# Lab 2

**Goal**: In this lab we will learn how to import our own data into python, build networks, and explore how our modeling choices can affect the analysis and interpretation of the data.

**Before we get started**:
1. In GitHub Desktop, make a new branch titled `comp-activity-2` for your repository `BIOL4559homework`.
2. Put this notebook in the repository.
3. Activate your conda environment by running `conda activate biol4559` and run jupyter using `jupyter notebook`.

**After the completion of this lab**
1. List the people with whom you worked on this lab.
2. Make a pull request and title it "Grade Computational Activity 2".
3. Assign @AbhayGupta115 as a reviewer.
4. Submit the pull request.

**How you will be graded**

This activity is out of 10 points. You will be graded on two things: completion, clear documentation, and correctness of your process.

* *Completion (4pts)*: This is solely whether you attempted and completed all portions of the computational assignment.
* *Documentation (4pts)*: Write comments above your code, describing what it does to demonstrate that you understand what the code is doing. ** Examples of good and bad documentation below.
* *Correctness (2pts)*: Does your code run and produce the correct output?


# Polars

The two main libraries used for data analysis in python are pandas and polars. Pandas is the more widely used library, but polars is faster and more efficient for larger datasets. Here we will use polars to import and prepare our data for use in networkx.

Lets start by importing the necessary libraries.

To import data using polars, we use the `read_csv` function. This function takes in the file path of the data and returns a polars dataframe. Here we will import the beetle data (cook_social_2020.csv) provided to you.

Now that we have our data imported, we can start to explore it. The beetle data contains observations of social interactions between beetles. Each row in the dataframe represents an interaction between two beetles, identified by their `focal_id` and `partner_id`. The `condo` column indicates the location of the interaction, and the `datetime` column indicates when the interaction occurred.

For now the datetime column is represented as string. We need to convert it to a datetime object so that we can filter the data by date. We can do this using the `to_datetime` function. We then replace the existing datetime column with the new datetime object.

Our data also contains information about unknown beetles, identified by the `focal_id` and `partner_id` values of 'UK', 'UKM', and 'UKF' (look at the ReadMe file). We will filter these out of our data using the `filter` function.

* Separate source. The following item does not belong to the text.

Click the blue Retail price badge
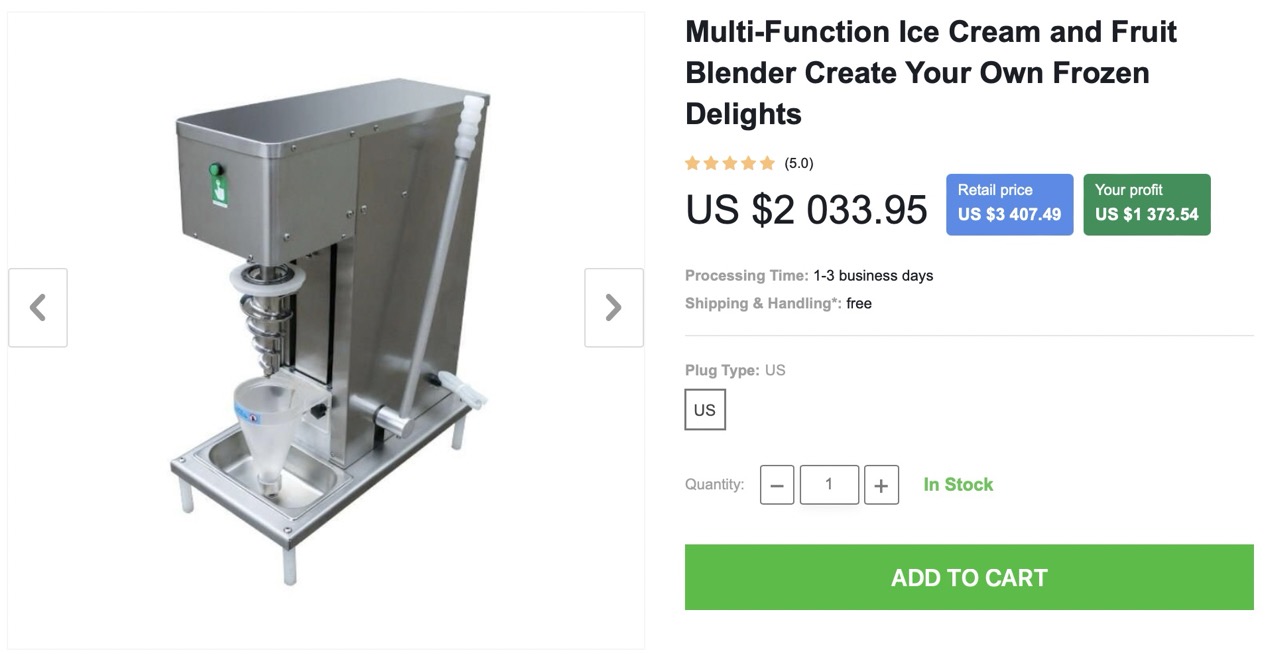 [x=1009, y=204]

This funtion takes in a boolean (True/False) expression and returns a new dataframe with only the rows that satisfy the expression. We can use bitwise operators to combine multiple boolean expressions as well.

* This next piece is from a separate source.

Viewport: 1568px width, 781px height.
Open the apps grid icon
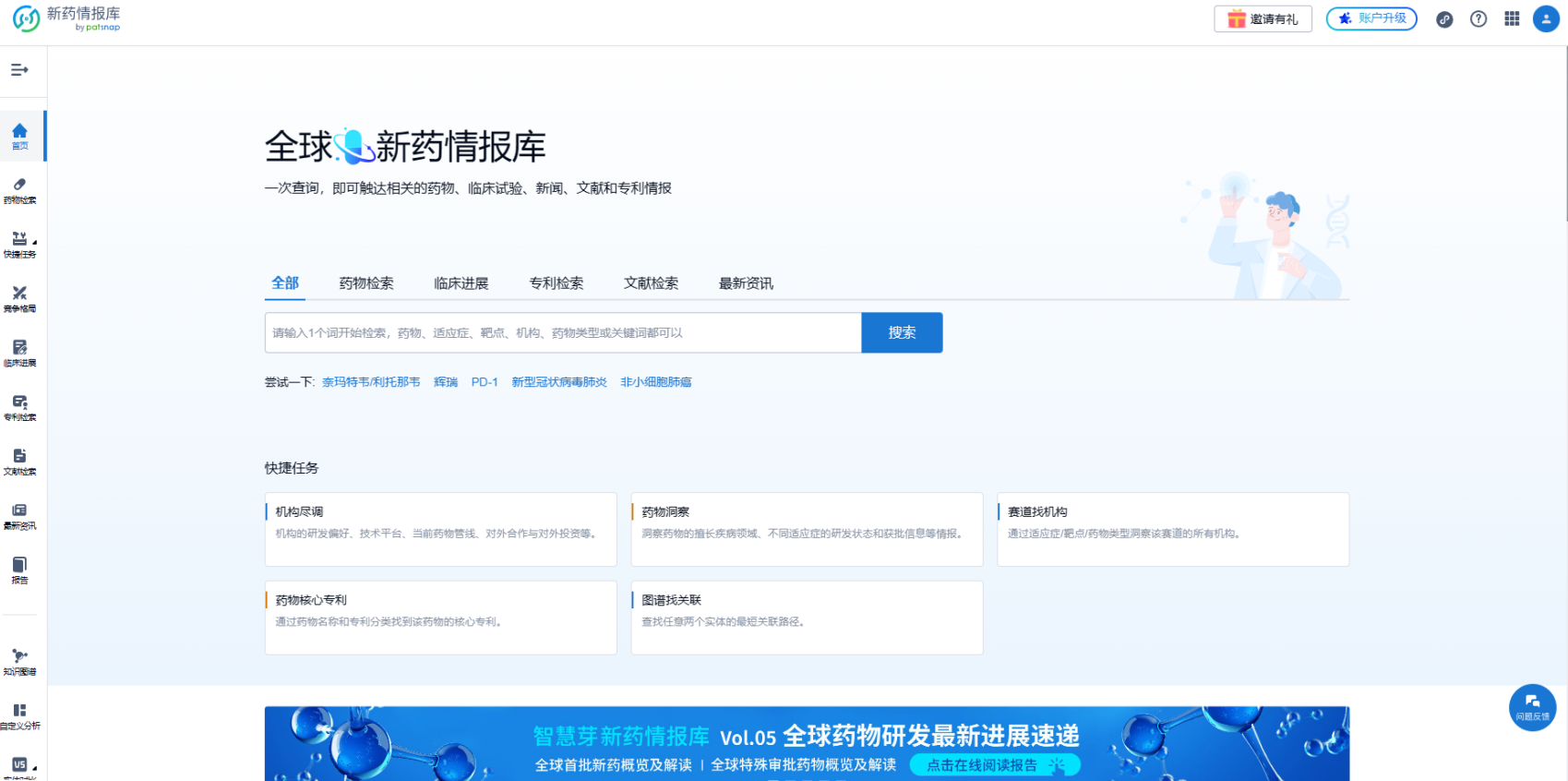click(x=1512, y=19)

Bitwise operators are used to combine multiple boolean expressions. The most common bitwise operators are:
* & (and): Returns True if both expressions are True
* | (or): Returns True if either expression is True
* ~ (not): Returns True if the expression is False



Now that we have cleaned our data, we can start choosing which data we want to use to build our networks. For this lab, we will focus on the interactions that took place in condo '6B' during the month of July 2018. We can filter our data using the `filter` function again.

We can use a one-line function to do the above task using bitwise operators.

# Creating Networks

Now that we have our data filtered, we can start to build our networks. We will use the networkx library to build our networks. The first step is to create an empty graph using the `Graph` function (Just like in Lab 1).

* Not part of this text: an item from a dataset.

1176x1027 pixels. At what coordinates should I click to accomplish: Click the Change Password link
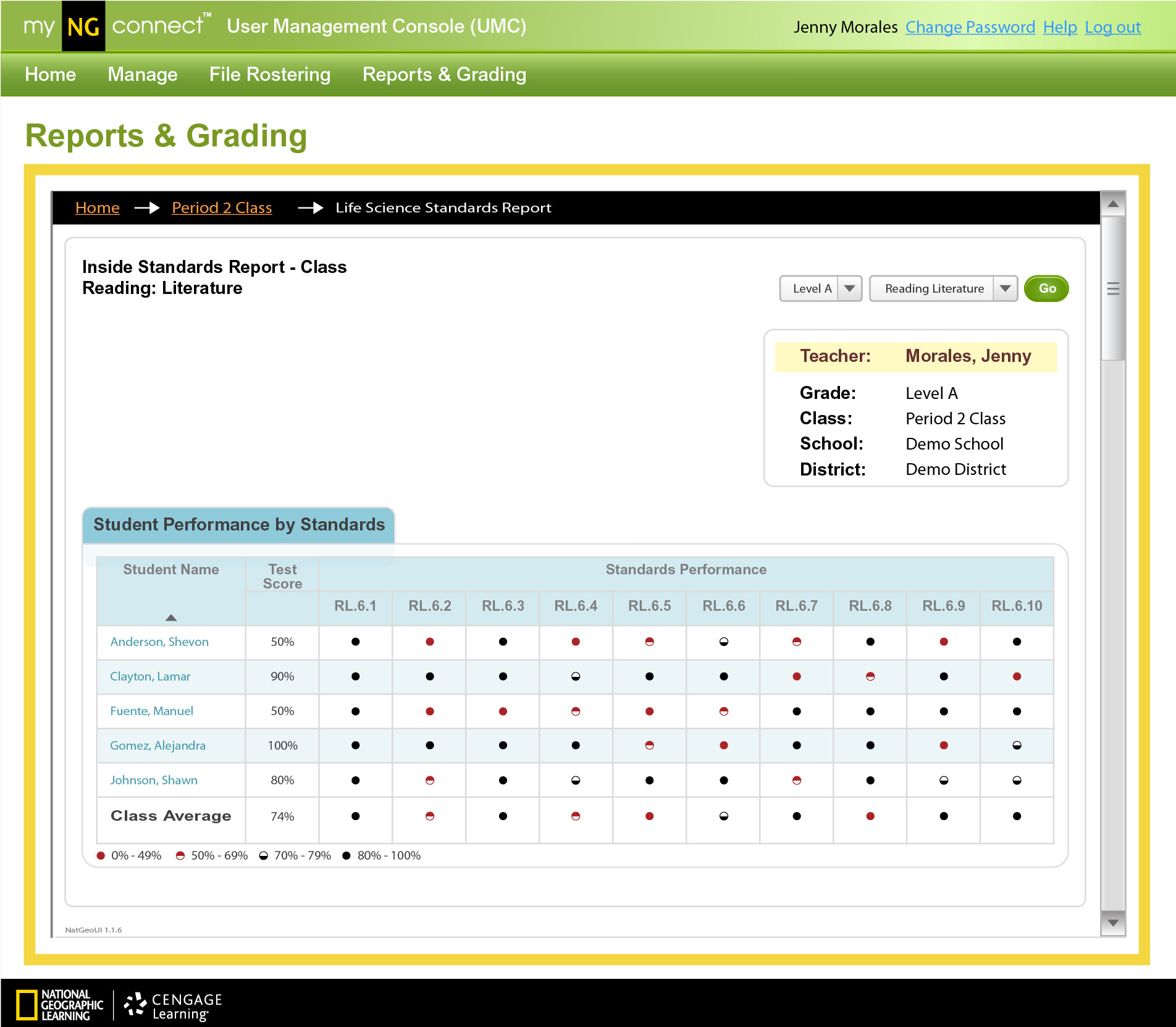970,27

Now we will add nodes to our graph. We will add all the unique `focal_id` values as nodes in our graph. We can do this using the `add_nodes_from` function to add all the nodes at once.

Now we will add edges to our graph. We will add an edge between two nodes if there is an interaction between them. We can do this using the `add_edges_from` function to add all the edges at once. For now we will edges for all types of interactions. We will filter for specific types of interactions later. We use `rows()` to convert the polars dataframe to a list of tuples, which is the format that the `add_edges_from` function expects.

A faster function to use would be the `iter_rows` function, which returns an iterator over the rows of the dataframe. This is more memory efficient than converting the entire dataframe to a list of tuples.

We can now draw the network using the `draw` function. This function takes in the graph and some optional parameters to customize the appearance of the graph.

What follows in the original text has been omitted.